Let’s focus on Philpott. Thirteen months, ago I wrote about the breadth of her engagement and her ability to deliver results. Not all of her successes were high-profile: early on, for instance, she chaired a temporary cabinet committee in charge of getting 25,000 Syrian refugees into Canada. Later she got the government’s assisted-dying legislation through the Commons and Senate. She has rapidly overhauled the Canadian Institutes of Health Research, instituting changes the country’s medical researchers have mostly applauded.

Big challenges still lay ahead, I wrote last year, including negotiations with the provinces over health funding. In December those talks looked like a fiasco as the provinces walked out rather than accept Philpott’s offer of (frankly not very much) targeted money for mental-health programs. But then the provinces started signing one-off bilateral deals with Philpott to take what she’d offered. Two months ago the last holdout, Manitoba Premier Brian Pallister, said he’d cheerfully wait “forever” before signing with Philpott; forever turned out to mean seven more weeks.

On to her new job. The division of Indigenous Affairs into two departments with two ministers leaves a lot to digest, and a lot will depend on how it’s carried out. It suggests the Prime Minister is not content with progress on the file to date, and has chosen to (almost literally) double down rather than giving up. It’s based on recommendations from the Royal Commission on Aboriginal Peoples, whose 4,000-page report was published during Jean Chrétien’s first mandate. That report has gathered dust for 20 years, but the division Trudeau delivered today was indeed one of its recommendations.

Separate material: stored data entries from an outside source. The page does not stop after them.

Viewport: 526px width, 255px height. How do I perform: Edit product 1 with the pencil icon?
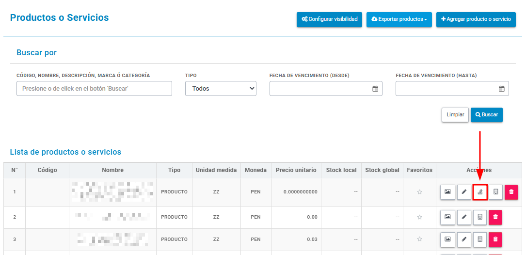464,192
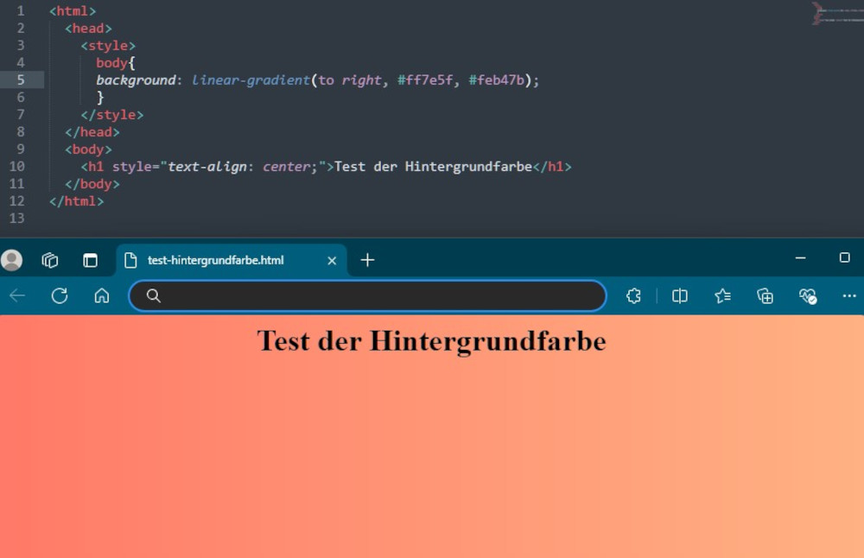
Task: Toggle the split screen icon
Action: pyautogui.click(x=680, y=296)
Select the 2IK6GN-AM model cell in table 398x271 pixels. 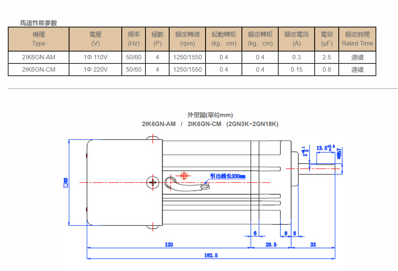(x=39, y=57)
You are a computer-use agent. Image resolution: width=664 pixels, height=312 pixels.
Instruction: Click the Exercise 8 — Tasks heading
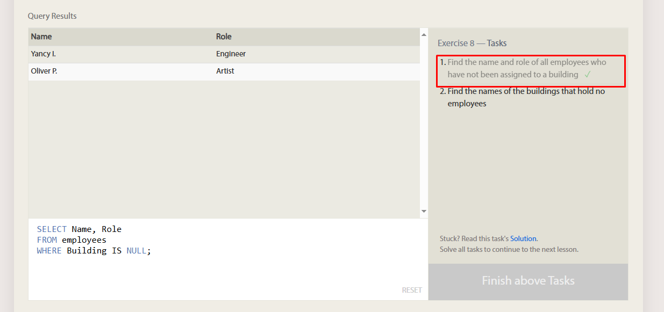click(x=472, y=43)
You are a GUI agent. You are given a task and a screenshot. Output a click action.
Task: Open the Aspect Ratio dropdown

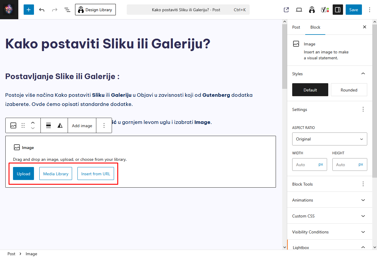click(x=329, y=139)

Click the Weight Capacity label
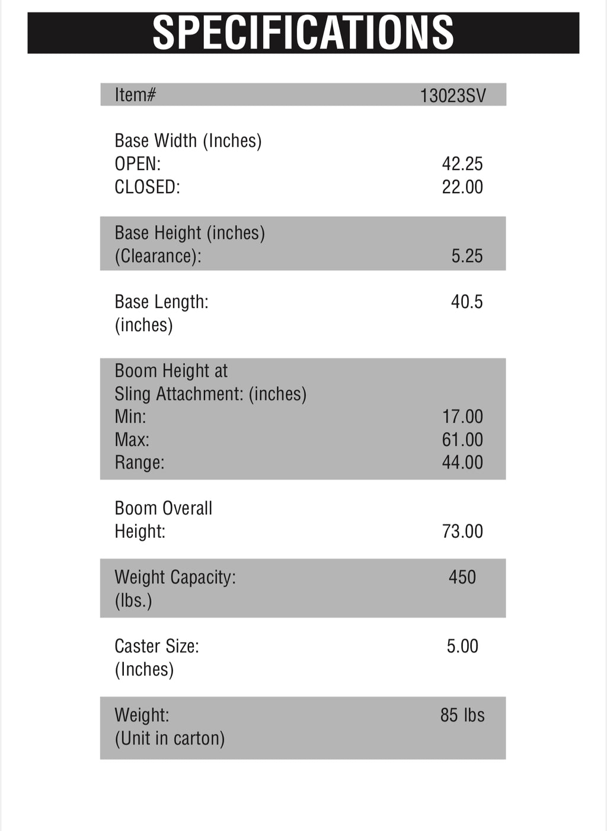[x=175, y=577]
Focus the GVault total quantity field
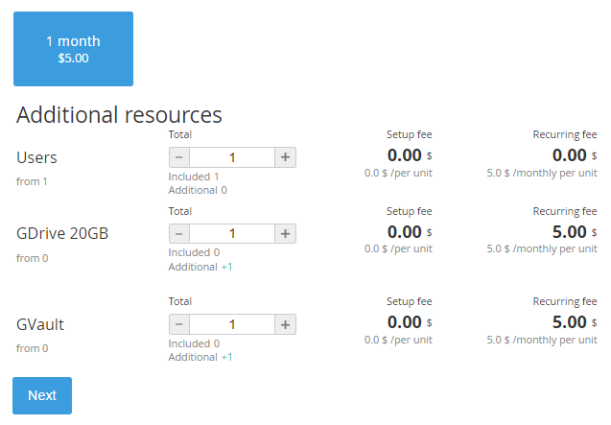This screenshot has height=425, width=611. click(232, 324)
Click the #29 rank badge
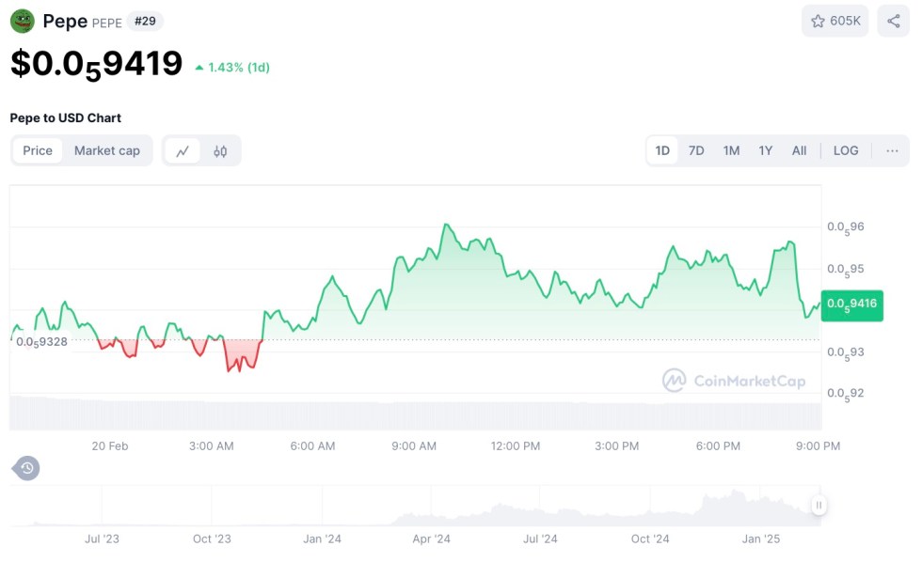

Nor is it clear that Philpott’s is the hardest task of the two. Carolyn Bennett leads a new department of Crown-Indigenous Relations designed to “guide the Government’s forward-looking and transformative work to create a new relationship with Indigenous Peoples… and to develop a framework to advance a recognition of rights approach that will last well beyond this government.” What’s the upper limit on something like that? Guaranteed Indigenous representation on the Supreme Court, or in Parliament? Federal transfers to self-governing Indigenous communities on the model of transfers to provinces? I don’t know, I’m spit-balling, but Bennett sure doesn’t seem to have a mandate to think small.

Philpott’s concerns are more day-to-day. She has been thinking about them for a long time. She delivered an update on her thinking in her keynote address to last week’s annual meeting of the Canadian Medical Association in Quebec City.

“Of all the challenges that confront me as federal health minister, the most daunting is the need to address deplorable gaps in health outcomes faced by First Nations, Inuit and Métis peoples in Canada,” she said. “By a host of measures,” it is easy to see Indigenous communities “have suffered from both negligence and systemic discrimination when it comes to healthcare.”

The Canadian Human Rights Tribunal says that discrimination continues under the Trudeau government, and has issued three compliance orders concerning child and family services on reserves. Philpott’s response was to take the tribunal to court. A matter of “clarity,” she said.

There is no thornier mess of issues facing the Trudeau government than its relations with Indigenous populations. Faced with mixed results at best, the Prime Minister has decided to up his game. Philpott is just about his most formidable player. To say the least, success isn’t guaranteed, but her new assignment is the biggest news of a surprisingly big shuffle.